The Django Boston Meetup recently got together for the first time since Covid, and I was honored to speak at it. My talk was on the Django User Model: Past, Present, Future, inspired largely by recent efforts by Carlton Gibson, my Django Chat co-host, to improve the current implementation. Here are the slides:

Putting together the talk was an excellent excuse to dive into the historical discussions around User in the Django community. Russell Keith-Magee put together the fantastic wiki on Improving contrib.auth, which provides an overview of options considered at the time and the eventual BDFL decision for custom user models.

There is a similar wiki around Adding an Email-based authentication model from ten years ago.

Before Covid, the Django Boston meetup regularly had 50-70+ guests at events. The crowd was smaller for this one, but hopefully, it is the start of many more to come. The venue was the CIC (Cambridge Innovation Center), an amazing space full of entrepreneurs, venture capitalists, scientists, etc., based right in the heart of the MIT Campus. After the talk, we all went next door to the Venture Cafe, which also hosts regular startup events. Although I only live a few miles away, it had been at least six years since I spent time in the area. Kendall Square (as the area is known) is home to MIT and many biotech/pharma companies; it has exploded in growth over the last decade.
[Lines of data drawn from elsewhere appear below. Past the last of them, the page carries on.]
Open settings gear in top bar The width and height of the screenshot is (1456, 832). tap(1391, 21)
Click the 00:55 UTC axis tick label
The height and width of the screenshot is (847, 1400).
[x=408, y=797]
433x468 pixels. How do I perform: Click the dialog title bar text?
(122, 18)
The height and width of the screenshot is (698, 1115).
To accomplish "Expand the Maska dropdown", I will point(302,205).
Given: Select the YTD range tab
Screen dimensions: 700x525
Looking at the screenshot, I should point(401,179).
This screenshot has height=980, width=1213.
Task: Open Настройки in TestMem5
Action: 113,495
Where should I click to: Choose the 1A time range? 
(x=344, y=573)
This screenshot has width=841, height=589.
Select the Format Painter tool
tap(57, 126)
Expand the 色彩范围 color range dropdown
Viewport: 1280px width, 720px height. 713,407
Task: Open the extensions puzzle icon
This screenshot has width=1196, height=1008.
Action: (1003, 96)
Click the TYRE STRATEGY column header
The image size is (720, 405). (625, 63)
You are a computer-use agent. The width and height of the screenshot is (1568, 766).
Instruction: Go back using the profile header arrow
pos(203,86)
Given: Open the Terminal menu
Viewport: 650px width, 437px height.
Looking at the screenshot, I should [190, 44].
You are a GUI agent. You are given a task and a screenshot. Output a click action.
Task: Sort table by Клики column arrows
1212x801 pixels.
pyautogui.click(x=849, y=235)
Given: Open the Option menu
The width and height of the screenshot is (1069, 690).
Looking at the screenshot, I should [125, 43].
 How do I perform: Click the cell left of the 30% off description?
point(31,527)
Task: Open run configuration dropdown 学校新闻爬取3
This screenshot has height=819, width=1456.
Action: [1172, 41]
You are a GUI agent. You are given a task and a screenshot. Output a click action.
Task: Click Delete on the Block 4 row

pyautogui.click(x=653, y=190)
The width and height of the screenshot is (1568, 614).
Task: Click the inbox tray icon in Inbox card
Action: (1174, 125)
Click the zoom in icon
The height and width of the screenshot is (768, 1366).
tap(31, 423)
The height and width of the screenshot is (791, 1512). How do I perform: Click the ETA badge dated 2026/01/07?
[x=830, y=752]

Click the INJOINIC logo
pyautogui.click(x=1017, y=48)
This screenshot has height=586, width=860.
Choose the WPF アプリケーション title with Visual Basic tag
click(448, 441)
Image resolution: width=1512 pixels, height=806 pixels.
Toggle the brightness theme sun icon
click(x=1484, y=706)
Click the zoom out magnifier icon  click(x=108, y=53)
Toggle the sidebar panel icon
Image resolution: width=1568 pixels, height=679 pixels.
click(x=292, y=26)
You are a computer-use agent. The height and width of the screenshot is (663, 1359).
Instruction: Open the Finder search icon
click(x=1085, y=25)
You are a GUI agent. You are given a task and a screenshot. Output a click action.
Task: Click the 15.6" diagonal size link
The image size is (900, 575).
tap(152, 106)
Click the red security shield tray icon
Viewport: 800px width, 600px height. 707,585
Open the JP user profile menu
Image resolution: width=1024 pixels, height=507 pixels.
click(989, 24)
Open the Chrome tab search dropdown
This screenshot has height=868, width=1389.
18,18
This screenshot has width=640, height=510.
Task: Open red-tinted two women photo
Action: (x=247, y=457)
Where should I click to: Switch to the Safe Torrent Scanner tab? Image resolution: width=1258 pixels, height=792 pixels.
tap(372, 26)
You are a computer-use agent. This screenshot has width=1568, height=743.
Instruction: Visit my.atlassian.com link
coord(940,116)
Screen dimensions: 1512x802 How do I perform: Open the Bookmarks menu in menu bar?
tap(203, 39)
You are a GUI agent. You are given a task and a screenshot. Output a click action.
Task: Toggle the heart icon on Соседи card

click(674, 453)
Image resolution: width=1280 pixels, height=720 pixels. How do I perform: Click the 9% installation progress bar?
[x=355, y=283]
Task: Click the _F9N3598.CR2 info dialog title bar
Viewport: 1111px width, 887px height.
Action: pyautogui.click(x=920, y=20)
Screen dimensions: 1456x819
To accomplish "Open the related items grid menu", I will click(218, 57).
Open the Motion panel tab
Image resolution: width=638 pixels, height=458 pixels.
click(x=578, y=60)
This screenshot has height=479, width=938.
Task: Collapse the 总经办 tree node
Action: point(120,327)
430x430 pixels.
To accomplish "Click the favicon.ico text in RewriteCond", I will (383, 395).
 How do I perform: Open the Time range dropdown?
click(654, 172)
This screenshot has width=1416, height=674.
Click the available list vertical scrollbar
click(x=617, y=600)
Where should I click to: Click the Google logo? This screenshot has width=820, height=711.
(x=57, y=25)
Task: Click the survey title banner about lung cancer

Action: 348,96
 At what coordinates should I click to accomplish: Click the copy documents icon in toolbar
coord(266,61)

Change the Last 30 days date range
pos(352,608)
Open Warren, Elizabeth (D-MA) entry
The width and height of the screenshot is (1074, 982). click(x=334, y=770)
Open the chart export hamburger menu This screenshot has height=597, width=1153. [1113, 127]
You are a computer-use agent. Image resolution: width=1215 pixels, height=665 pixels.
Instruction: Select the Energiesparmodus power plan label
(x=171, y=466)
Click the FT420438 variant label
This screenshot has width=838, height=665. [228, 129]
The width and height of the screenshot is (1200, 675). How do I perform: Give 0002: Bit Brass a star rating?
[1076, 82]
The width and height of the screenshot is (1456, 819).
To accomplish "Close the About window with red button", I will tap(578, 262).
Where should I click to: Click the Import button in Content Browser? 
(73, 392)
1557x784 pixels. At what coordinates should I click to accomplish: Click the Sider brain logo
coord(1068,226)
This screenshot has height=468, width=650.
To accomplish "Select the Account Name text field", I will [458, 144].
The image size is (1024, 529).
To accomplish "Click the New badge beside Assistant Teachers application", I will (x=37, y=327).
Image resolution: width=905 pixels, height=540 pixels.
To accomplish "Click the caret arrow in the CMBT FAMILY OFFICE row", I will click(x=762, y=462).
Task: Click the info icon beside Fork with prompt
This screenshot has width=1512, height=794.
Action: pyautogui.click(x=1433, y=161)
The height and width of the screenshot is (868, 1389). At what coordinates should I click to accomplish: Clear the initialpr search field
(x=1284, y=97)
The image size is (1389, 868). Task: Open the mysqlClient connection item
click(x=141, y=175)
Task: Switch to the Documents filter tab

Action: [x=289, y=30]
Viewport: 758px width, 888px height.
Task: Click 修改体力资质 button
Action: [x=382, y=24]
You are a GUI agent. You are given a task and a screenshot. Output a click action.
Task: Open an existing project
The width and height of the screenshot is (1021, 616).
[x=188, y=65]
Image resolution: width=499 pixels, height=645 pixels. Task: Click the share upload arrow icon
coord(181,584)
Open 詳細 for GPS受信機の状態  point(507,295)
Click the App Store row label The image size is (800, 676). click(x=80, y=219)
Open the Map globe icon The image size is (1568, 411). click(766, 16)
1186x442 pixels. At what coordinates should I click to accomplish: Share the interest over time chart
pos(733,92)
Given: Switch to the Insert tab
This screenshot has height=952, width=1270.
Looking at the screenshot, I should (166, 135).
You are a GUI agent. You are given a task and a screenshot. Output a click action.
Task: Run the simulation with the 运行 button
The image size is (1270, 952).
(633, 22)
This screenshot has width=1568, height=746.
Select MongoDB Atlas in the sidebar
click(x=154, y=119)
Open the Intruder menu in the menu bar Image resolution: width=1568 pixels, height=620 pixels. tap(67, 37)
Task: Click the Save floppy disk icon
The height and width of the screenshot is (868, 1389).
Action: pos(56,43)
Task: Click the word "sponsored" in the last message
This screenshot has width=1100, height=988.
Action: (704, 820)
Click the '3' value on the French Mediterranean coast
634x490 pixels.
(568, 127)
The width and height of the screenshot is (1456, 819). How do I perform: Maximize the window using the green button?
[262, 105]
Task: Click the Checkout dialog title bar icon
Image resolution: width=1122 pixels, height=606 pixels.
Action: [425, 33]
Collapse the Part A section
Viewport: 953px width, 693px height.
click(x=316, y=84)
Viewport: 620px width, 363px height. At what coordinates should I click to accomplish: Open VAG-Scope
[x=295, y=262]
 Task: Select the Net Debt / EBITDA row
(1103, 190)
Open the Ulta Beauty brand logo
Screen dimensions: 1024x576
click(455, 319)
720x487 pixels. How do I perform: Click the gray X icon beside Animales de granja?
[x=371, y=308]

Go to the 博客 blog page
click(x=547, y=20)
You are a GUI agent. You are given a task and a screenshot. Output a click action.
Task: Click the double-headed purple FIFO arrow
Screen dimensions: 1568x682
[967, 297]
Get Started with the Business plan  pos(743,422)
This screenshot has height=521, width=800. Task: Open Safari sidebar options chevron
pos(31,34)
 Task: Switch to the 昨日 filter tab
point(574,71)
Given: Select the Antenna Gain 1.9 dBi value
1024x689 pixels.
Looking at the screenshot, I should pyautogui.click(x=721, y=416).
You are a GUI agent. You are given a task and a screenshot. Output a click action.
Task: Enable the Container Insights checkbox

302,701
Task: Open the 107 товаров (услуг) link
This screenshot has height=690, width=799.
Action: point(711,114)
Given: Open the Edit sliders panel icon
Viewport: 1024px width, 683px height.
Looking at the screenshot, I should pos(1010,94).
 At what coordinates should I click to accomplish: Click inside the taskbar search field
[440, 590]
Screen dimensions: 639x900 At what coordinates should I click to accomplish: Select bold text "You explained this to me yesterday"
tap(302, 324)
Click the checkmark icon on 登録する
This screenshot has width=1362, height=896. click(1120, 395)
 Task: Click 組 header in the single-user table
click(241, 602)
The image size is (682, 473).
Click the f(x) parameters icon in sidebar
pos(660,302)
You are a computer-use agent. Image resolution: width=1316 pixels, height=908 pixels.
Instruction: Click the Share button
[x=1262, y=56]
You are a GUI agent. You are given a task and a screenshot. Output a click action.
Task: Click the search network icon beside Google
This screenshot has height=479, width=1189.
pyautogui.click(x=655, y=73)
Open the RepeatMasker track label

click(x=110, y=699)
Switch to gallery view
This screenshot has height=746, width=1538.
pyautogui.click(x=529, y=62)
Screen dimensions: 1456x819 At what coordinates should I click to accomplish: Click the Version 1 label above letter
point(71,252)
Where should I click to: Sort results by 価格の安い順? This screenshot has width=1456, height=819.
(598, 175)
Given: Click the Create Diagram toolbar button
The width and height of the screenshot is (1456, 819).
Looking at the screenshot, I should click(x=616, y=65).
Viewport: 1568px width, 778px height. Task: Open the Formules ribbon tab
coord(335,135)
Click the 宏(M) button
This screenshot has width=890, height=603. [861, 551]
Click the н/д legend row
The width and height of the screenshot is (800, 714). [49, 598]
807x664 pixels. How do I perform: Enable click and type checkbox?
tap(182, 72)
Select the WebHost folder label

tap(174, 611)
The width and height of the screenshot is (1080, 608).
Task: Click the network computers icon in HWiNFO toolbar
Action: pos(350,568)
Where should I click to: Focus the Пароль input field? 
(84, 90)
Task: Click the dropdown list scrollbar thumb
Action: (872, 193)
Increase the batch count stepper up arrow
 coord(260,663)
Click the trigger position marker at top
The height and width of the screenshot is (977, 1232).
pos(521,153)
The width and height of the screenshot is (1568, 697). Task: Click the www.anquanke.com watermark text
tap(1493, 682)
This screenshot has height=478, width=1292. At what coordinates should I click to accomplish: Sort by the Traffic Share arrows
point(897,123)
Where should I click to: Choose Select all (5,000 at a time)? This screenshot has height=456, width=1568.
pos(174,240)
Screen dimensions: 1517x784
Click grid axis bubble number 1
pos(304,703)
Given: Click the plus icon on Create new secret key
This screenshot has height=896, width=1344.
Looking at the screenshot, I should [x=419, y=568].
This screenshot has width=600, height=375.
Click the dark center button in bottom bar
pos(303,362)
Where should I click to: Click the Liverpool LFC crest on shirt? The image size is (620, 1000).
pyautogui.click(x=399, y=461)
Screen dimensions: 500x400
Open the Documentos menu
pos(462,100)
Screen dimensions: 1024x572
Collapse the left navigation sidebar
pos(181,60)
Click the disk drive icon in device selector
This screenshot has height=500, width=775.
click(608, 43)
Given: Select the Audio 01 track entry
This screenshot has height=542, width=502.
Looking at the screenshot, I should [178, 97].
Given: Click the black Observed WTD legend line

I particularly enjoyed the questions and discussion after the talk. One of the questions was around managed authentication services like Auth0. I don’t have personal experience with these. Still, anecdotally, many larger organizations prefer to outsource authentication altogether or might have complex needs that companies would rather have someone else manage, especially around permissions. I will dive into this world more if I give this talk again.

The other area I would focus more on is performance. One of the motivations for a single customizable user model is it requires only one query (SELECT_FROM user_table) as opposed to two when using a user profile (SELECT_FROM user_table + SELECT_FROM profile_table). However, if a user table becomes bloated with too many fields then performance can suffer. And it is possible to cache the template fragment around user profile information–for example, if it is in the top right drop-down on every page.

As always, “it depends” is the unsatisfying answer, but understanding the pros/cons helps make a good decision. Django’s batteries are amazingly robust and largely still work despite being 20 years old, which is quite an impressive feat.